Generalists, Invasive Species, and Ecosystem Stability
Generalist traits overlap heavily with traits that make species successful invaders. When a species arrives in a new ecosystem, it faces unfamiliar food sources, competitors, and environmental conditions. A specialist adapted to its home range often fails. A generalist, by definition, has the flexibility to find something to eat and somewhere to live.
Simulation research has shown that invasion events increase community variability, which in turn promotes the evolution of even greater generalism among surviving species. More generalist consumers in a food web increase its connectedness. This has a mixed effect: it can reduce the mathematical stability of the system around equilibrium points, but it makes the food web more robust to species extinctions and more resistant to further invasions. In practical terms, ecosystems with more generalists are harder to collapse but may look quite different from the specialist-rich communities they replaced.
The Evolutionary Paradox of Generalism
Generalist lineages have dramatically higher rates of producing new species, roughly 19-fold higher than specialist lineages in microbial studies, along with a significant survival advantage. You might expect this to make generalists dominant. Instead, specialists vastly outnumber generalists in nature.
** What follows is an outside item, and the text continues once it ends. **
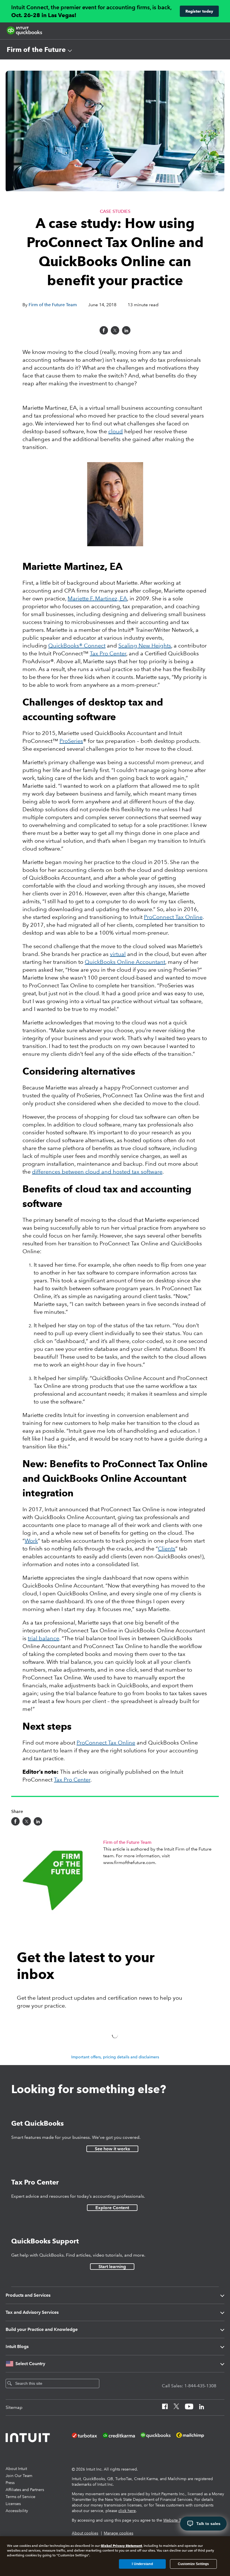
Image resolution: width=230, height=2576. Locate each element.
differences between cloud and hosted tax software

The resolution to this paradox is that generalism appears to be a transient evolutionary state. Over time, generalist species accumulate mutations that degrade their ability to use environments they encounter less frequently. This “reductive evolution” gradually narrows their niche until they become specialists. Present-day generalists tend to be evolutionarily younger species, while older lineages have already specialized. The cycle continues: generalists arise, diversify rapidly, then their descendants specialize and become vulnerable to extinction when conditions change, opening space for new generalists to emerge.
This makes generalism less of a permanent identity and more of a phase in the life cycle of evolutionary lineages, one that happens to be especially valuable during periods of rapid environmental change like the one Earth is experiencing now.